Each line of the data below must be reproduced without any change.

INPUT FOR THIS TASK Start Marker

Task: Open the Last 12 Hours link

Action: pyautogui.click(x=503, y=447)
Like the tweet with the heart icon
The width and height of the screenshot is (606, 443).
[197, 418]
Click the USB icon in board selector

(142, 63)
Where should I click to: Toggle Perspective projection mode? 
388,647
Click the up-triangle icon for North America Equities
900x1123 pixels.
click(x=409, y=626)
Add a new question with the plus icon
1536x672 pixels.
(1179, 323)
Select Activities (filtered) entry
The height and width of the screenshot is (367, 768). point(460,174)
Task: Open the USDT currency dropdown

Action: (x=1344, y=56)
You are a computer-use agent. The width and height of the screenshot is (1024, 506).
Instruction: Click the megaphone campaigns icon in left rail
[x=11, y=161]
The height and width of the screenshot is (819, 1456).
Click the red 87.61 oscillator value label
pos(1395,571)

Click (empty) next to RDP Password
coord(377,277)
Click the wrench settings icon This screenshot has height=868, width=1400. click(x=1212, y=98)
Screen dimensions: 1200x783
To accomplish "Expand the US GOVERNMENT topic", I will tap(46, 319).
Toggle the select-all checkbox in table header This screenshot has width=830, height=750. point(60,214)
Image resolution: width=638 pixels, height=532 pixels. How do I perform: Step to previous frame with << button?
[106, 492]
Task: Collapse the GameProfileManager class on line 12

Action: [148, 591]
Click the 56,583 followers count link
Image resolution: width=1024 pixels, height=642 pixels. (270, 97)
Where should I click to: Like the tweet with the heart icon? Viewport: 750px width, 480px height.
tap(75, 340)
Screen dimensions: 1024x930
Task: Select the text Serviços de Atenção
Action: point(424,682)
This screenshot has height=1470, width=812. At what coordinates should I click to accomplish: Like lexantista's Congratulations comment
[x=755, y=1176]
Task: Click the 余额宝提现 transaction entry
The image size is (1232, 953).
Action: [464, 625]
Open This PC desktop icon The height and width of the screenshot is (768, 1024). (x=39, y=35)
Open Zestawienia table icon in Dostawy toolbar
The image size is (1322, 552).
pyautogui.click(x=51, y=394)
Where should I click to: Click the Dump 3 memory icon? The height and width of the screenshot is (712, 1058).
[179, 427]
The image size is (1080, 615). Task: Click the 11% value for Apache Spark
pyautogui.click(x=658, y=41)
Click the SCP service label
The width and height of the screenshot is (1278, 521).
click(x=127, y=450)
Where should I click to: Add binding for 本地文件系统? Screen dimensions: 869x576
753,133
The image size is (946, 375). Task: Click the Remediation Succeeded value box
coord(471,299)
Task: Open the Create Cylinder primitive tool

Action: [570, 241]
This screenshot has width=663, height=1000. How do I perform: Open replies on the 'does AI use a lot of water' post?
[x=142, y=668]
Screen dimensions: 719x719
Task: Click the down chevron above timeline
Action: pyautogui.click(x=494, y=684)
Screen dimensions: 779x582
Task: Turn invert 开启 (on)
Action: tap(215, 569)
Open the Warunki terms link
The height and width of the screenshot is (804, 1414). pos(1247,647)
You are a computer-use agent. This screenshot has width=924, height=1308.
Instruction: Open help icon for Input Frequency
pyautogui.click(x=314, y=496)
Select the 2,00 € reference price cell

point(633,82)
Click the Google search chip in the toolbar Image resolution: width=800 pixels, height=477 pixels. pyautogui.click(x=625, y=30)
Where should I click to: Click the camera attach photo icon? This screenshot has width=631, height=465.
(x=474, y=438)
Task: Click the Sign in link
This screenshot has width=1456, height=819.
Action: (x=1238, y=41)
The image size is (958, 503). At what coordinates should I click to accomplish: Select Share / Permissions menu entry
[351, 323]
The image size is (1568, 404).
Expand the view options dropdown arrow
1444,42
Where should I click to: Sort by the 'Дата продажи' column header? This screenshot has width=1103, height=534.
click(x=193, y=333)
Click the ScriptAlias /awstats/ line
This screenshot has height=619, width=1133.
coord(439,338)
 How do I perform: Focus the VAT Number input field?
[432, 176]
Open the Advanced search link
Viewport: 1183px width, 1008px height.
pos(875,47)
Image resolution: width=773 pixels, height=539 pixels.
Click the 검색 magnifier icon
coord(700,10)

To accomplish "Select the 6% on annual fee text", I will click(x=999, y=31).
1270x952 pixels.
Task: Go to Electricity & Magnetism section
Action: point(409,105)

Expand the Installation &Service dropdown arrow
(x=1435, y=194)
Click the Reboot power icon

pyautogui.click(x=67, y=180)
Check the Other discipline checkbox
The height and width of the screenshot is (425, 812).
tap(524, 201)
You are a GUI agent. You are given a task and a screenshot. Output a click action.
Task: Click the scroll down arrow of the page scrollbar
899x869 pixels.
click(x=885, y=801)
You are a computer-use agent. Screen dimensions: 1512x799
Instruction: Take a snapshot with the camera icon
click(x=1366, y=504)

INPUT FOR THIS TASK End Marker

FINAL ANSWER:
Task: Open the Last 12 Hours link

Action: pyautogui.click(x=503, y=447)
Like the tweet with the heart icon
The width and height of the screenshot is (606, 443).
[197, 418]
Click the USB icon in board selector

(142, 63)
Where should I click to: Toggle Perspective projection mode? 
388,647
Click the up-triangle icon for North America Equities
900x1123 pixels.
click(x=409, y=626)
Add a new question with the plus icon
1536x672 pixels.
(1179, 323)
Select Activities (filtered) entry
The height and width of the screenshot is (367, 768). point(460,174)
Task: Open the USDT currency dropdown

Action: (x=1344, y=56)
You are a computer-use agent. The width and height of the screenshot is (1024, 506).
Instruction: Click the megaphone campaigns icon in left rail
[x=11, y=161]
The height and width of the screenshot is (819, 1456).
Click the red 87.61 oscillator value label
pos(1395,571)

Click (empty) next to RDP Password
coord(377,277)
Click the wrench settings icon This screenshot has height=868, width=1400. click(x=1212, y=98)
Screen dimensions: 1200x783
To accomplish "Expand the US GOVERNMENT topic", I will tap(46, 319).
Toggle the select-all checkbox in table header This screenshot has width=830, height=750. point(60,214)
Image resolution: width=638 pixels, height=532 pixels. How do I perform: Step to previous frame with << button?
[106, 492]
Task: Collapse the GameProfileManager class on line 12

Action: [148, 591]
Click the 56,583 followers count link
Image resolution: width=1024 pixels, height=642 pixels. (270, 97)
Where should I click to: Like the tweet with the heart icon? Viewport: 750px width, 480px height.
tap(75, 340)
Screen dimensions: 1024x930
Task: Select the text Serviços de Atenção
Action: point(424,682)
This screenshot has height=1470, width=812. At what coordinates should I click to accomplish: Like lexantista's Congratulations comment
[x=755, y=1176]
Task: Click the 余额宝提现 transaction entry
The image size is (1232, 953).
Action: [464, 625]
Open This PC desktop icon The height and width of the screenshot is (768, 1024). (x=39, y=35)
Open Zestawienia table icon in Dostawy toolbar
The image size is (1322, 552).
pyautogui.click(x=51, y=394)
Where should I click to: Click the Dump 3 memory icon? The height and width of the screenshot is (712, 1058).
[179, 427]
The image size is (1080, 615). Task: Click the 11% value for Apache Spark
pyautogui.click(x=658, y=41)
Click the SCP service label
The width and height of the screenshot is (1278, 521).
click(x=127, y=450)
Where should I click to: Add binding for 本地文件系统? Screen dimensions: 869x576
753,133
The image size is (946, 375). Task: Click the Remediation Succeeded value box
coord(471,299)
Task: Open the Create Cylinder primitive tool

Action: [570, 241]
This screenshot has width=663, height=1000. How do I perform: Open replies on the 'does AI use a lot of water' post?
[x=142, y=668]
Screen dimensions: 719x719
Task: Click the down chevron above timeline
Action: pyautogui.click(x=494, y=684)
Screen dimensions: 779x582
Task: Turn invert 开启 (on)
Action: tap(215, 569)
Open the Warunki terms link
The height and width of the screenshot is (804, 1414). pos(1247,647)
You are a computer-use agent. This screenshot has width=924, height=1308.
Instruction: Open help icon for Input Frequency
pyautogui.click(x=314, y=496)
Select the 2,00 € reference price cell

point(633,82)
Click the Google search chip in the toolbar Image resolution: width=800 pixels, height=477 pixels. pyautogui.click(x=625, y=30)
Where should I click to: Click the camera attach photo icon? This screenshot has width=631, height=465.
(x=474, y=438)
Task: Click the Sign in link
This screenshot has width=1456, height=819.
Action: (x=1238, y=41)
The image size is (958, 503). At what coordinates should I click to accomplish: Select Share / Permissions menu entry
[351, 323]
The image size is (1568, 404).
Expand the view options dropdown arrow
1444,42
Where should I click to: Sort by the 'Дата продажи' column header? This screenshot has width=1103, height=534.
click(x=193, y=333)
Click the ScriptAlias /awstats/ line
This screenshot has height=619, width=1133.
coord(439,338)
 How do I perform: Focus the VAT Number input field?
[432, 176]
Open the Advanced search link
Viewport: 1183px width, 1008px height.
pos(875,47)
Image resolution: width=773 pixels, height=539 pixels.
Click the 검색 magnifier icon
coord(700,10)

To accomplish "Select the 6% on annual fee text", I will click(x=999, y=31).
1270x952 pixels.
Task: Go to Electricity & Magnetism section
Action: point(409,105)

Expand the Installation &Service dropdown arrow
(x=1435, y=194)
Click the Reboot power icon

pyautogui.click(x=67, y=180)
Check the Other discipline checkbox
The height and width of the screenshot is (425, 812).
tap(524, 201)
You are a GUI agent. You are given a task and a screenshot. Output a click action.
Task: Click the scroll down arrow of the page scrollbar
899x869 pixels.
click(x=885, y=801)
You are a computer-use agent. Screen dimensions: 1512x799
Instruction: Take a snapshot with the camera icon
click(x=1366, y=504)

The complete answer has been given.